Niklas Hambüchen mail at nh2.me
Mon Apr 28 02:23:54 UTC 2014


I've just uploaded my benchmarks to https://github.com/nh2/loop.

Please take a look. There are some interesting results.


The first thing I don't understand at all is:


http://htmlpreview.github.io/?https://github.com/nh2/loop/blob/master/results/bench.html

See how w32/loop and w32/unsafeLoop are equally fast. Then look at


http://htmlpreview.github.io/?https://github.com/nh2/loop/blob/master/results/bench-traverse-w32.html

Here I run the same thing over the whole of Word32.
See how `loop` is faster here than `unsafeLoop`? How does that make sense?


Next thing:

It seems that V.enumFromTo and V.fromList are actually the same:


http://hackage.haskell.org/package/vector-0.10.9.1/docs/src/Data-Vector-Fusion-Stream-Monadic.html#enumFromTo

However in my benchmark, at least for `Int`, the performance is
different - am I overlooking something?


On 28/04/14 01:34, John Lato wrote:
> It can make a difference in that, with unboxed vectors, the compiler can
> statically determine that it is able to use unboxed values, and
> therefore is more likely to do so.  Having finally broken down and run
> some tests, I can report that on my system using V.enumFromTo with
> unboxed vectors results in the same performance as the hand-written loop.

I cannot see a difference between Vector.enumFromTo and
Vector.Unboxed.enumFromTo in my benchmark.

Vector.enumFromTo is as fast as the hand-written loop, but only for
`Int`. For `Word32`, it is 5 times slower.

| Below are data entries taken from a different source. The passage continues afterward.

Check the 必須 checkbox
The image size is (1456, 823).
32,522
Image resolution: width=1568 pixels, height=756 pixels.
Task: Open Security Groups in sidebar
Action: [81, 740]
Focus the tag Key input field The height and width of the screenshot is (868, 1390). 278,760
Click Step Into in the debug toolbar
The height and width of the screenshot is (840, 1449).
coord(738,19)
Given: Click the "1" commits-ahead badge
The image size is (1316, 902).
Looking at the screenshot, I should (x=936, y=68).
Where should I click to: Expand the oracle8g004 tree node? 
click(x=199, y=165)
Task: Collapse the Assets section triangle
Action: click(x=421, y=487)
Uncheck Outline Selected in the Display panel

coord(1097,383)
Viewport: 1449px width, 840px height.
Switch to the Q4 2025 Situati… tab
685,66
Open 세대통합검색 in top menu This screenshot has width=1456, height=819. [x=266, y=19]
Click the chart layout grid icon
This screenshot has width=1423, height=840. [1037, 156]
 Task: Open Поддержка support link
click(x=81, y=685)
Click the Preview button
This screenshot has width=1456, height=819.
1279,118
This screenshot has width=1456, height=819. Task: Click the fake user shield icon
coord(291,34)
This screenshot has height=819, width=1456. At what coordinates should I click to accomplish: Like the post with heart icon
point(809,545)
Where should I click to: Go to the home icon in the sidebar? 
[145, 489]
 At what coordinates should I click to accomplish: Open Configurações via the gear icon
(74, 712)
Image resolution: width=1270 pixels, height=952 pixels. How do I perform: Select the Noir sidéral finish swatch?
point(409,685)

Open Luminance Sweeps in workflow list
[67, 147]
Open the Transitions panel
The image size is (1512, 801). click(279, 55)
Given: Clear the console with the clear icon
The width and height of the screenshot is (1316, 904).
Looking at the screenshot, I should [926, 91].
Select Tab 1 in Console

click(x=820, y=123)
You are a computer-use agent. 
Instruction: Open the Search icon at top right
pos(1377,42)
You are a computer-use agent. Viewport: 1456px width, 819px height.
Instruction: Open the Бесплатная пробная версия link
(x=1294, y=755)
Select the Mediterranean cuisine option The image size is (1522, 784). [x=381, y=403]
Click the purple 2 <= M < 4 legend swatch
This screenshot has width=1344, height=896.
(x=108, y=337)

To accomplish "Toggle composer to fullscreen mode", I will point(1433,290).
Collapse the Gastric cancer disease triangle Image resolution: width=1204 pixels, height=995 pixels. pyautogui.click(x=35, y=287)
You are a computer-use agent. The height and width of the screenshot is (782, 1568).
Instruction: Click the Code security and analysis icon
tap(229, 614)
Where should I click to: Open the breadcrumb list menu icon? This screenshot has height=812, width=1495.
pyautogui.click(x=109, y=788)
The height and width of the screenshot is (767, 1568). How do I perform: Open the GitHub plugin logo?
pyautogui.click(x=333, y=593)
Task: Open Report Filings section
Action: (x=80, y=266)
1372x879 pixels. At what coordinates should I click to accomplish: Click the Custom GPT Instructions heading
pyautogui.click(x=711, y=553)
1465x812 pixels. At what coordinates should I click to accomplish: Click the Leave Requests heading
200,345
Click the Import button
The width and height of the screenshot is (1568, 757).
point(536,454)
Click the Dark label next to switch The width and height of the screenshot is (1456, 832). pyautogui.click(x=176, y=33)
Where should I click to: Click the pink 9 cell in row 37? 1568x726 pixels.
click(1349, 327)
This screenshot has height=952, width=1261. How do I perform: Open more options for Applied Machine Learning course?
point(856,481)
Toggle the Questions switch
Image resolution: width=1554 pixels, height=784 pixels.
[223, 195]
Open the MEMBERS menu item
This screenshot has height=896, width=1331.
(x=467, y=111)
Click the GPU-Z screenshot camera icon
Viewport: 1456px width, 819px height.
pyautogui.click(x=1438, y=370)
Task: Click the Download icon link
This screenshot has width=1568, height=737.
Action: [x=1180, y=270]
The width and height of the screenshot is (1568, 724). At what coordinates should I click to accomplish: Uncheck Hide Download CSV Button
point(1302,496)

Any idea why?

>     > I would expect it's because you never force the argument.  With
>     > `enumFromTo` the argument is forced because it needs to be checked for
>     > termination, but `enumFromN` is probably building up a big chain of
>     > thunks.  I guess for this case `enumFromN` has no benefit over
>     > `enumFromTo` because the intention is to create a single loop
>     instead of
>     > actually allocating the vector, so the warning in the documentation
>     > doesn't necessarily apply.
> 
>     Also haven't checked that yet, but I suspect that instead of something
>     thunk-related, the thing plainly allocates the vector.
> 
>     Just to clarify: `V.enumFromTo` works much better than `V.enumFromN`
>     because in contrast to the latter it doesn't actually try to create the
>     fully sized vector.
> 
> 
> I believe that if you check this with ghc-7.6.3 and -O2, you will
> discover that my analysis is correct :)

Ok, I think I understand now what you mean.